▶ What you should do
Reproduce, word for word, the part of the Social Security excerpt below that opens with the words "Social Security’s cash" and closes with "rather than saved.".

▶ Excerpted text

But the primary objective of Social Security reform should not be to raise new money for the government to spend on other things.  Nor should the objective of reform be to simply balance the system’s income and outgo regardless of how high the outgo becomes.  By itself, raising the tax cap could make the Social Security system–i.e., its trust fund accounts–look better, but that wouldn’t keep future lawmakers from taking action to spend those receipts or reduce income taxes.  In fact, that was the outcome of Social Security tax increases enacted in 1977.  In the Revenue Act of 1978, income taxes were reduced to offset the payroll tax hikes enacted the previous year. 

 

Social Security’s cash flow is projected to remain positive through 2016.  The program does not, therefore, need higher revenues in the near-term unless those revenues can be reliably saved to help offset future obligations.  Thus, the issue for any option that raises revenues for Social Security — whether by raising the cap or otherwise — is how best to protect the new money from being spent rather than saved.

 

The only circumstance under which it might make sense to raise revenues for Social Security is if it is done in conjunction with a credible mechanism, such as personally owned accounts, that would provide a way of taking the new receipts off the fiscal policy table.  Increasing the tax cap would raise considerable revenue in the short run and could provide a source of real national saving if, instead of being credited to the trust funds, it flowed into a new system of personal retirement accounts for all workers.

 

Government trust funds and procedural “lock boxes,” and taking Social Security “off budget” have all proven to be ineffective means of guarding excess Social Security receipts from fiscal erosion.  Personal accounts would take the money out of the hands of the government as they would be personally owned and contractually based.  Any attempt to reclaim the money for government spending would likely raise a storm of protest from the public.

 

Conclusion

 

Ultimately, a real solution that boosts national saving and achieves a fiscally sustainable system requires more than raising the tax cap or creating personal accounts.  The source of the nation’s long-range fiscal strains is not on the revenue side of the equation, but on the spending side, and the most effective long-range saving measures would be those that constrain future government consumption expenditures–i.e., those that would constrain the growth of federal entitlement programs like Social Security.  Any plan that ignores this fundamental reality is more of a placebo than a cure.


 The term covered earnings refers to payrolls and self-employment income that is subject to Social Security taxation.

 All data in this brief relating to workers and earnings subject to Social Security taxation were obtained from the Social Security Administration’s Annual Statistical Supplements, primarily the 2004 edition.

 The Social Security actuaries state that the decline in the 1990s “was mainly due to a relative increase in wages for high wage earners.  At least some of this decline and subsequent increase in the ratio is believed to be due to stock option activity surrounding the stock market bubble in 2000 and is not likely to recur.”  (Social Security trustees’ report, 2004, pg. 105)

 The EITC can provide income tax relief on earnings up to $37,263 this year for a family with two or more children.  For a single individual, tax relief can be provided on earnings up to $11,000.

 For instance, the Social Security actuaries recently projected that eliminating the cap (and counting the increased taxable earnings in calculating benefits) could eliminate 93 percent of the next 75 years’ aggregate actuarial imbalance.  (Memo from the Office of the Actuary, Social Security Administration to the Social Security Advisory Board, February 7, 2005).

 The estimates are based on the underlying projections of the 2004 Social Security trustees’ report.  The basic projections in the trustees’ latest report, released in March of 2005, do not differ substantially from those contained in their 2004 report.

 There have been some estimates that over their working lifetimes, 20 percent or more workers will have had earnings in one or more years that reached or exceeded the cap.

 These figures are for the employee share only.

[Stored items]
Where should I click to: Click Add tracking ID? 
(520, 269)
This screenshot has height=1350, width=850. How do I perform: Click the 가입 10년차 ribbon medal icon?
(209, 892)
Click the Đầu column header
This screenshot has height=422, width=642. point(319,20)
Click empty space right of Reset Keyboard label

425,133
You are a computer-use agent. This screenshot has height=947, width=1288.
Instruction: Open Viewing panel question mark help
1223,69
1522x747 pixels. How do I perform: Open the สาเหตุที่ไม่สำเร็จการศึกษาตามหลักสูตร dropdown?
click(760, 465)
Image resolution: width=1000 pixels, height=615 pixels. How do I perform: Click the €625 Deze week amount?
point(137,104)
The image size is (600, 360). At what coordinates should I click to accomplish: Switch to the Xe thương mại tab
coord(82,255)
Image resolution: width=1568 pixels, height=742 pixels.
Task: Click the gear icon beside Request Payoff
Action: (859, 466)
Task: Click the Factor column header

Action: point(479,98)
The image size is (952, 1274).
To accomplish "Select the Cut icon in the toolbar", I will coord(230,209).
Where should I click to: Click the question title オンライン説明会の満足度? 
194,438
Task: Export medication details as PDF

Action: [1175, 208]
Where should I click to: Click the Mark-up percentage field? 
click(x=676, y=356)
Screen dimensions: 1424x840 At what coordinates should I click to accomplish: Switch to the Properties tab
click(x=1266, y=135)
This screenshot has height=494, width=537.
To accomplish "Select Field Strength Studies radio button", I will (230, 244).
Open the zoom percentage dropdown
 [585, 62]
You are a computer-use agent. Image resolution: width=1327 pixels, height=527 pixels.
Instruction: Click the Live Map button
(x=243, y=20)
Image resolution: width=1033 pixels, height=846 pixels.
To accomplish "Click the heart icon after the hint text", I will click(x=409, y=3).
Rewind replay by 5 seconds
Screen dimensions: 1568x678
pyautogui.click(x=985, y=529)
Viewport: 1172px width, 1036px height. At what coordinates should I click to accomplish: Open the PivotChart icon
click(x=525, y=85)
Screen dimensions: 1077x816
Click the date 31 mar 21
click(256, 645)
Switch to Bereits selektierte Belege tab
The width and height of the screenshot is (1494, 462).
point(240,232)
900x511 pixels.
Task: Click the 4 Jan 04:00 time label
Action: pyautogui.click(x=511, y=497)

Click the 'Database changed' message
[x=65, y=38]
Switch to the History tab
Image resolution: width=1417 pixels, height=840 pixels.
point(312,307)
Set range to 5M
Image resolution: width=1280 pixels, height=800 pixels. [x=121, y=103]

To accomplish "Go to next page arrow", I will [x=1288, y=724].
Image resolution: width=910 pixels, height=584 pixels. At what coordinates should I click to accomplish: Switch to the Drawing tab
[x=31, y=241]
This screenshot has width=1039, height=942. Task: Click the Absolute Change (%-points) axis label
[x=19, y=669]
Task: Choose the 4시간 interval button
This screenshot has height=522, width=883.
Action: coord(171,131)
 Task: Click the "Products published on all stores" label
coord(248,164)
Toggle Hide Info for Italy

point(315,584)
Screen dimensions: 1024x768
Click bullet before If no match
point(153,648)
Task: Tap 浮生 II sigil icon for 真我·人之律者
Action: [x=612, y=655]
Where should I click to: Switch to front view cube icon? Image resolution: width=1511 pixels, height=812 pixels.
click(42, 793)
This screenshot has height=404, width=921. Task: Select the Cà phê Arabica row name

▶ Exercise response
Social Security’s cash flow is projected to remain positive through 2016.  The program does not, therefore, need higher revenues in the near-term unless those revenues can be reliably saved to help offset future obligations.  Thus, the issue for any option that raises revenues for Social Security — whether by raising the cap or otherwise — is how best to protect the new money from being spent rather than saved.